Another tenet of AB 1705 included a requirement for the chancellor’s office to publish a dashboard on their website that tracked student progression and completion of transfer-level English and math. The law required the dashboard be updated annually and date back to 2015.
The data surrounding these changes shows mixed results and doesn’t factor in external influences like the COVID-19 pandemic.
The total number of SRJC students who passed transfer-level math courses within one year of beginning math at the college increased by 86 students during the 2023-2024 academic year.
However, the percentage of students who passed transfer level courses within one year was nearly 15 percentage points below its peak which came in 2018-2019 in the period of time between the passing of AB 705 and AB 1705, according to the CCC dashboard.
In transfer-level English courses, CCC’s dashboard shows similar results. The total number of students who passed a transferlevel course increased by nearly 300. Yet, the success rate remained nine percentage points below its peak of 81% in 2018-2019.

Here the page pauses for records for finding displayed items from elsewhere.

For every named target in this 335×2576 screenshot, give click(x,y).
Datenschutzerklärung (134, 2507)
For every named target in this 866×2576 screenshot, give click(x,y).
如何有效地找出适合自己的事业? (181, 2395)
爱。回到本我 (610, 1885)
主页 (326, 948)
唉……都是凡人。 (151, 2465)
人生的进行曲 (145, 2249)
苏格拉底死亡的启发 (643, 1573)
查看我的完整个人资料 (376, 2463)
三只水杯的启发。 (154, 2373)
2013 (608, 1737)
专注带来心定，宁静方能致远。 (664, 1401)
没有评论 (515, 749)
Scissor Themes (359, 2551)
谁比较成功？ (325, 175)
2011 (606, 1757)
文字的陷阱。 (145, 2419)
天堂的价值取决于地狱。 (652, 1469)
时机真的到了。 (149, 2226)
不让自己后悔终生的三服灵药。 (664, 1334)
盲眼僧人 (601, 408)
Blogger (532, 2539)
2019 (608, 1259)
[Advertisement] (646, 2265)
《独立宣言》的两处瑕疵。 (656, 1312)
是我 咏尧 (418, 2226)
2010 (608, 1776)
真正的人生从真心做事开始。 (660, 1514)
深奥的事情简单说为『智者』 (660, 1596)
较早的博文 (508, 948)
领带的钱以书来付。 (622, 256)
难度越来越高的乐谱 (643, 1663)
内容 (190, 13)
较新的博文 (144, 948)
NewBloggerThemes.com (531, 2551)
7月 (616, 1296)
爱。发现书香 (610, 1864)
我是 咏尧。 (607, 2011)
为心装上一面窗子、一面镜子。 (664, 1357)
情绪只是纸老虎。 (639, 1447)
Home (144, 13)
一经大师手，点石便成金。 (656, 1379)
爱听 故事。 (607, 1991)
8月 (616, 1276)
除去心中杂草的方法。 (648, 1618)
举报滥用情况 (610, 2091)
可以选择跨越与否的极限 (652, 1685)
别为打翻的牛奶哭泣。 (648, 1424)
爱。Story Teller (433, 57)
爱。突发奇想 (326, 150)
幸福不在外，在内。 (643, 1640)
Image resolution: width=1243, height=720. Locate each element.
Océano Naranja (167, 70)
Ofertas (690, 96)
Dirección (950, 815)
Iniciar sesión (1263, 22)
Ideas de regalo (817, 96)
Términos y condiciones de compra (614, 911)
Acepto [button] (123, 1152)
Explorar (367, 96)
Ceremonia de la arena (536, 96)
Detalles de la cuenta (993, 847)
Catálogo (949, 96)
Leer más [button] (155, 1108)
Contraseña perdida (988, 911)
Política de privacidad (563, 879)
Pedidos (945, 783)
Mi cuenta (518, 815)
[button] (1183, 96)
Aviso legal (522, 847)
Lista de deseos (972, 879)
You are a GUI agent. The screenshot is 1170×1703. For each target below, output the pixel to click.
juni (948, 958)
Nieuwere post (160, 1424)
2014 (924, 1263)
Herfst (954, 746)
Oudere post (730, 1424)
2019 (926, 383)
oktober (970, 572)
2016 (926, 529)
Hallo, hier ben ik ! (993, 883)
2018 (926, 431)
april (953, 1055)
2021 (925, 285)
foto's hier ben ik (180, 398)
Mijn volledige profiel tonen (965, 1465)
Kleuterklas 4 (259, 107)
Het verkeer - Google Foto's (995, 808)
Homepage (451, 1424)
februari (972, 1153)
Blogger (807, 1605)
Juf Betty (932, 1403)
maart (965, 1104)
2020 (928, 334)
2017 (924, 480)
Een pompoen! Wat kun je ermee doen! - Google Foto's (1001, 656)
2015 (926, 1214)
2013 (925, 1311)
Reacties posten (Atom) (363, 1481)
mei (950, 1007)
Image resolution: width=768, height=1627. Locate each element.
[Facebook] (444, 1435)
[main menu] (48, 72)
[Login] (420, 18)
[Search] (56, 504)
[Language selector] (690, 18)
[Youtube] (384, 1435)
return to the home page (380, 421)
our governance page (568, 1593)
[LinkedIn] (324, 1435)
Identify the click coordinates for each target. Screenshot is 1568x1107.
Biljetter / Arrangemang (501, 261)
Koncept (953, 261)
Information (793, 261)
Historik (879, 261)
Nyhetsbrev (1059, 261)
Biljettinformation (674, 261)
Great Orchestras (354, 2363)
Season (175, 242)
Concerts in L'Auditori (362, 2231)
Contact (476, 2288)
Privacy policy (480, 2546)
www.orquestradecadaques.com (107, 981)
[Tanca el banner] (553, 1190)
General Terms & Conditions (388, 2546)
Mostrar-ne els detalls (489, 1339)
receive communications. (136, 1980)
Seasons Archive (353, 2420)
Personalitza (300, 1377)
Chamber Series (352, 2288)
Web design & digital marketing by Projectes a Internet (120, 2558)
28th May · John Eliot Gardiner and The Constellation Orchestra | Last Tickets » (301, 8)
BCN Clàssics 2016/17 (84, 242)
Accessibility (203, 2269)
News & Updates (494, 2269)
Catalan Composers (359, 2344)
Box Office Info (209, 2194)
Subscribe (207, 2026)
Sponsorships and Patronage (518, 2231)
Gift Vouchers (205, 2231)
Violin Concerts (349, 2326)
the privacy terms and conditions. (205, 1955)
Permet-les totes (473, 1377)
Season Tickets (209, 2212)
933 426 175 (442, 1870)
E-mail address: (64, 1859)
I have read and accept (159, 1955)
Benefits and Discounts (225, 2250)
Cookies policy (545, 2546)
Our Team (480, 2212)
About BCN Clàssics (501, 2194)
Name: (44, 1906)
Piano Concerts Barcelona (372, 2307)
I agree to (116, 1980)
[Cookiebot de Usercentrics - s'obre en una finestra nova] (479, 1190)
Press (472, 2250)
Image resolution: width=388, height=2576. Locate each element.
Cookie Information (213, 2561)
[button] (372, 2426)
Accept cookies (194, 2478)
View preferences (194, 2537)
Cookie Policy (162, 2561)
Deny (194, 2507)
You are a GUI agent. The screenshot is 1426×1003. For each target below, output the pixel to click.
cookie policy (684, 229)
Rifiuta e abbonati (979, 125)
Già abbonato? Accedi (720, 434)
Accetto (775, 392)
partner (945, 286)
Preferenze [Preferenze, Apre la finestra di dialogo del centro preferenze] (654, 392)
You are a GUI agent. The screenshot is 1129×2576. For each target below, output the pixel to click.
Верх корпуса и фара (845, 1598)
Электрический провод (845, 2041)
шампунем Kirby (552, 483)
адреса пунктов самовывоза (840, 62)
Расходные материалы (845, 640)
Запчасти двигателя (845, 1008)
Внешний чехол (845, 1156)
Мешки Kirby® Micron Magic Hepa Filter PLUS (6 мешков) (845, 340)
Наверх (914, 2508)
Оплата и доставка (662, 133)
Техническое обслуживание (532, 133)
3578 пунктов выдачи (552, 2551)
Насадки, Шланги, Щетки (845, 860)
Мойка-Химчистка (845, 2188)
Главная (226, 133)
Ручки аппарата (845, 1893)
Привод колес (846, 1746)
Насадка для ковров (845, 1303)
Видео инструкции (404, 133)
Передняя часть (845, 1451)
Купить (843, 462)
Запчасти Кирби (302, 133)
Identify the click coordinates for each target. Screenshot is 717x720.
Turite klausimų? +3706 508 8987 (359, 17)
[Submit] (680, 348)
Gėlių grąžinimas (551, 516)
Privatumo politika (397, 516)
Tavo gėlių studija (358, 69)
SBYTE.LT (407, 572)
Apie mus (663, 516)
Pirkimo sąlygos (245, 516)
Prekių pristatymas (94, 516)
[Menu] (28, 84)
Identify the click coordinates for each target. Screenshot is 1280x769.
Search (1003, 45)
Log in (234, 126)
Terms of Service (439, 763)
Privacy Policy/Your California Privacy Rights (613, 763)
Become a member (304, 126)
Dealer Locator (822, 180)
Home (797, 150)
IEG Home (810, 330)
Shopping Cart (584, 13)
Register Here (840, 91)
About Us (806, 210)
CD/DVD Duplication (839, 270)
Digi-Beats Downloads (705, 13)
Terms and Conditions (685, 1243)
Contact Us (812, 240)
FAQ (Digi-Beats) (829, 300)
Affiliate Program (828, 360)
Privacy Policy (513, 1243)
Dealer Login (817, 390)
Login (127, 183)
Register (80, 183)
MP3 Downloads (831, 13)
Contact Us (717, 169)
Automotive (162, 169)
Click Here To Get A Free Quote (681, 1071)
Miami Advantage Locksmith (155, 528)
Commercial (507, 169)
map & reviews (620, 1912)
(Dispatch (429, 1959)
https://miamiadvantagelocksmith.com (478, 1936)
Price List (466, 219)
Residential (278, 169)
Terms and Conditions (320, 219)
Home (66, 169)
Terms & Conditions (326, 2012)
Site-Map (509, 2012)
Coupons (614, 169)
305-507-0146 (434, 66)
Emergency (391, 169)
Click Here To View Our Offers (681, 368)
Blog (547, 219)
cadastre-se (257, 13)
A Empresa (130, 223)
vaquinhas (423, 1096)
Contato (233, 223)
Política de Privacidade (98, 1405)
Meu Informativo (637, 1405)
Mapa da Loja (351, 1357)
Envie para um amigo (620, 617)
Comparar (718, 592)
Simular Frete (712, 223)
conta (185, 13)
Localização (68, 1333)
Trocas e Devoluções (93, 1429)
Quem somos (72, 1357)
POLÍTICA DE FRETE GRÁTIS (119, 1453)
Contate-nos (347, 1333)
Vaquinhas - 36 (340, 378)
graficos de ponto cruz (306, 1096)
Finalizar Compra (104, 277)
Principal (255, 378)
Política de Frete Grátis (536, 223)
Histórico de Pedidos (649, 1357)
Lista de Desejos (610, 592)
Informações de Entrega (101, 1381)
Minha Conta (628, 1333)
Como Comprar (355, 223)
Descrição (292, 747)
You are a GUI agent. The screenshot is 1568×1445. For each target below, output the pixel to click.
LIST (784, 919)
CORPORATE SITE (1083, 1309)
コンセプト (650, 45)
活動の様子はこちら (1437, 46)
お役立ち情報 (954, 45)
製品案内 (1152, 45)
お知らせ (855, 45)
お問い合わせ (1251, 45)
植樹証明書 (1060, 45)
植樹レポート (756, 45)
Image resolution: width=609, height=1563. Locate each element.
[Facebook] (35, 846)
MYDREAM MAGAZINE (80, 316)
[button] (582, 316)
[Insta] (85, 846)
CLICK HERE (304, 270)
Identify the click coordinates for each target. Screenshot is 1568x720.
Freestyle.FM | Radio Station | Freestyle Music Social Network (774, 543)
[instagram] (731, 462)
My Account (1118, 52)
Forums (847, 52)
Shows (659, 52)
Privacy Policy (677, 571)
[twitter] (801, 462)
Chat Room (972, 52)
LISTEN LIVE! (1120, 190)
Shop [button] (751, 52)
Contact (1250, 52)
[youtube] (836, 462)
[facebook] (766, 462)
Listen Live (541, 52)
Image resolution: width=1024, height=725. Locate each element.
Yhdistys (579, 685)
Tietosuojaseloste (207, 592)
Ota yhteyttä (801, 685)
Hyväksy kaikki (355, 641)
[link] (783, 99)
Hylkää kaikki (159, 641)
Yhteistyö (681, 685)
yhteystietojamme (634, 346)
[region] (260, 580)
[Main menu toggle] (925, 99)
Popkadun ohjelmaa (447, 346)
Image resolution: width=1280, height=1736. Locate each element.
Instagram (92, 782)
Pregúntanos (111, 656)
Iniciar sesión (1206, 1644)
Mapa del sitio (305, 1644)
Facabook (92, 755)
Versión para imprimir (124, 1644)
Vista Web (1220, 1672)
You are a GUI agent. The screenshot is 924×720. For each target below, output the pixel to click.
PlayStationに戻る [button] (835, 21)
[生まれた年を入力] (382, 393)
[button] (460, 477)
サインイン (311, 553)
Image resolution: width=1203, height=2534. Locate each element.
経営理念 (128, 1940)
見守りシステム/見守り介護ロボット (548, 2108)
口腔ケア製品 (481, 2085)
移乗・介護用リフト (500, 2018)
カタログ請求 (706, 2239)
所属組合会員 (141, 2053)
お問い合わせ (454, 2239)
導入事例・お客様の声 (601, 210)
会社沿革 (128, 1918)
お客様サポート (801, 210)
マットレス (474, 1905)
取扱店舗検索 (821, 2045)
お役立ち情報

The data shows a steeper drop off in success rates for students attempting a math course one level below a transfer-level course.
The total number of students passing these classes peaked in 2017-2018 at 182 and fell to just five in 2022-2023. Some faculty members take issue with the process used to collect this data.
“Our biggest objections to the data they collect, it’s all post-census data,” Carlin- Goldberg said.
Post-census data is collected after the census period during the first three weeks of each semester. Typically it is the first two to three weeks of the semester when students are able to drop classes without consequence.
“You generally see a drop off in students between the start of the semester and the census date,” Carlin-Goldberg said. “These are the students who figure out early on ‘oh, this class is not going to work for me.’”
She said students will also often drop out of one math class and enroll in another during the period.
The data the department has independently collected shows a bimodal graph, a concentration of students split on either end of the grading scale creating two peaks at the top and bottom with a valley in between.
An increasing number of students earn either an A or F, while fewer students score between the two, Carlin-Goldberg said. Carlin-Goldberg acknowledged more changes the math department plans to implement moving forward, such as increasing the number of classes that offer a concurrent support course.
“We want to add these courses because students really need the assistance,” Carlin-Goldberg said. “We want to get the success rates up and the pass rates up.”